--- Saved entries ---
######

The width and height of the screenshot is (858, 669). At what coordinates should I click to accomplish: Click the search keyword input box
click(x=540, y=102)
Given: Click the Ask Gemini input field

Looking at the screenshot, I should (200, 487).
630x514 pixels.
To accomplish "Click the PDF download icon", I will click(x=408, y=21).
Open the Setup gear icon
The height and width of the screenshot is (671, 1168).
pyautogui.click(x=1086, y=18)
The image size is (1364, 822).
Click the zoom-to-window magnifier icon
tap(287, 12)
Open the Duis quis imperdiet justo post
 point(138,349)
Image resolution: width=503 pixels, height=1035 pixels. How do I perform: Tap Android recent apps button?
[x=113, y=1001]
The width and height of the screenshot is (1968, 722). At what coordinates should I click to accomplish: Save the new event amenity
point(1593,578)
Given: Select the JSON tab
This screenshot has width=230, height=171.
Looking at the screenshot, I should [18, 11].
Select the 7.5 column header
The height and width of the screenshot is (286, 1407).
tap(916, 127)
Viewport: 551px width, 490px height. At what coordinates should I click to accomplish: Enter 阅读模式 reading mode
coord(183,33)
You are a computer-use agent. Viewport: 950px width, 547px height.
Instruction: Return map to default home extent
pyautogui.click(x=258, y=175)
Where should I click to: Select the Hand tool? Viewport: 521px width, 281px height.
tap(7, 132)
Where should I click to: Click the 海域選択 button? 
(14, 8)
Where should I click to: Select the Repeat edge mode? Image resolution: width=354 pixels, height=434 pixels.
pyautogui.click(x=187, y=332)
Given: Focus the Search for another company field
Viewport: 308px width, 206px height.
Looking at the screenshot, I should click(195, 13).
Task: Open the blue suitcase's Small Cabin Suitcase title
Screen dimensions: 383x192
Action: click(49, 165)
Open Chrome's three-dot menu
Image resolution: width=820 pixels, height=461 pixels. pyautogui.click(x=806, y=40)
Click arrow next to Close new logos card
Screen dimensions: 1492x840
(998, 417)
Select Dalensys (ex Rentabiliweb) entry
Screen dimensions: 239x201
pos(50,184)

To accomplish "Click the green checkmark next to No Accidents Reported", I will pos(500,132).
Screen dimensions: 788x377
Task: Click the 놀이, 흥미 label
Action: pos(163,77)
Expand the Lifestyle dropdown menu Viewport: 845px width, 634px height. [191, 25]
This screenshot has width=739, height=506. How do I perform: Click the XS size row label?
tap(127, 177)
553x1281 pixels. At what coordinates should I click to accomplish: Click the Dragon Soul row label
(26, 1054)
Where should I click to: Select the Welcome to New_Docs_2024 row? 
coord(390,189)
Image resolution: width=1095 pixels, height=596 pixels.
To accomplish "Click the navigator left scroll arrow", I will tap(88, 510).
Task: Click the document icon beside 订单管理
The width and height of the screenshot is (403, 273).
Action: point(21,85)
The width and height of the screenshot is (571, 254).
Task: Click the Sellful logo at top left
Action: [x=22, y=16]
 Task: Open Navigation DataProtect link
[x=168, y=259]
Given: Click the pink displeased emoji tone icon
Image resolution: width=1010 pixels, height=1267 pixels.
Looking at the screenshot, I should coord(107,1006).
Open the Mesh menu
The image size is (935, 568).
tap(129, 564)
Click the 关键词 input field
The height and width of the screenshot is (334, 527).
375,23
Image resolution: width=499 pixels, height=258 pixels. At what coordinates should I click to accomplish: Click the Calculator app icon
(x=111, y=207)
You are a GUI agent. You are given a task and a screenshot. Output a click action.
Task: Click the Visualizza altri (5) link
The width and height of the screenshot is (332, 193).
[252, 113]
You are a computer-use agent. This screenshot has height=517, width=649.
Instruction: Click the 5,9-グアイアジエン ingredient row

######

All records are to be printed again, exactly and completely.

--- OUTPUT FOR THIS EXERCISE ---
The width and height of the screenshot is (858, 669). At what coordinates should I click to accomplish: Click the search keyword input box
click(x=540, y=102)
Given: Click the Ask Gemini input field

Looking at the screenshot, I should (200, 487).
630x514 pixels.
To accomplish "Click the PDF download icon", I will click(x=408, y=21).
Open the Setup gear icon
The height and width of the screenshot is (671, 1168).
pyautogui.click(x=1086, y=18)
The image size is (1364, 822).
Click the zoom-to-window magnifier icon
tap(287, 12)
Open the Duis quis imperdiet justo post
 point(138,349)
Image resolution: width=503 pixels, height=1035 pixels. How do I perform: Tap Android recent apps button?
[x=113, y=1001]
The width and height of the screenshot is (1968, 722). At what coordinates should I click to accomplish: Save the new event amenity
point(1593,578)
Given: Select the JSON tab
This screenshot has width=230, height=171.
Looking at the screenshot, I should [18, 11].
Select the 7.5 column header
The height and width of the screenshot is (286, 1407).
tap(916, 127)
Viewport: 551px width, 490px height. At what coordinates should I click to accomplish: Enter 阅读模式 reading mode
coord(183,33)
You are a computer-use agent. Viewport: 950px width, 547px height.
Instruction: Return map to default home extent
pyautogui.click(x=258, y=175)
Where should I click to: Select the Hand tool? Viewport: 521px width, 281px height.
tap(7, 132)
Where should I click to: Click the 海域選択 button? 
(14, 8)
Where should I click to: Select the Repeat edge mode? Image resolution: width=354 pixels, height=434 pixels.
pyautogui.click(x=187, y=332)
Given: Focus the Search for another company field
Viewport: 308px width, 206px height.
Looking at the screenshot, I should click(195, 13).
Task: Open the blue suitcase's Small Cabin Suitcase title
Screen dimensions: 383x192
Action: click(49, 165)
Open Chrome's three-dot menu
Image resolution: width=820 pixels, height=461 pixels. pyautogui.click(x=806, y=40)
Click arrow next to Close new logos card
Screen dimensions: 1492x840
(998, 417)
Select Dalensys (ex Rentabiliweb) entry
Screen dimensions: 239x201
pos(50,184)

To accomplish "Click the green checkmark next to No Accidents Reported", I will pos(500,132).
Screen dimensions: 788x377
Task: Click the 놀이, 흥미 label
Action: pos(163,77)
Expand the Lifestyle dropdown menu Viewport: 845px width, 634px height. [191, 25]
This screenshot has width=739, height=506. How do I perform: Click the XS size row label?
tap(127, 177)
553x1281 pixels. At what coordinates should I click to accomplish: Click the Dragon Soul row label
(26, 1054)
Where should I click to: Select the Welcome to New_Docs_2024 row? 
coord(390,189)
Image resolution: width=1095 pixels, height=596 pixels.
To accomplish "Click the navigator left scroll arrow", I will tap(88, 510).
Task: Click the document icon beside 订单管理
The width and height of the screenshot is (403, 273).
Action: point(21,85)
The width and height of the screenshot is (571, 254).
Task: Click the Sellful logo at top left
Action: [x=22, y=16]
 Task: Open Navigation DataProtect link
[x=168, y=259]
Given: Click the pink displeased emoji tone icon
Image resolution: width=1010 pixels, height=1267 pixels.
Looking at the screenshot, I should coord(107,1006).
Open the Mesh menu
The image size is (935, 568).
tap(129, 564)
Click the 关键词 input field
The height and width of the screenshot is (334, 527).
375,23
Image resolution: width=499 pixels, height=258 pixels. At what coordinates should I click to accomplish: Click the Calculator app icon
(x=111, y=207)
You are a GUI agent. You are given a task and a screenshot. Output a click action.
Task: Click the Visualizza altri (5) link
The width and height of the screenshot is (332, 193).
[252, 113]
You are a computer-use agent. This screenshot has height=517, width=649.
Instruction: Click the 5,9-グアイアジエン ingredient row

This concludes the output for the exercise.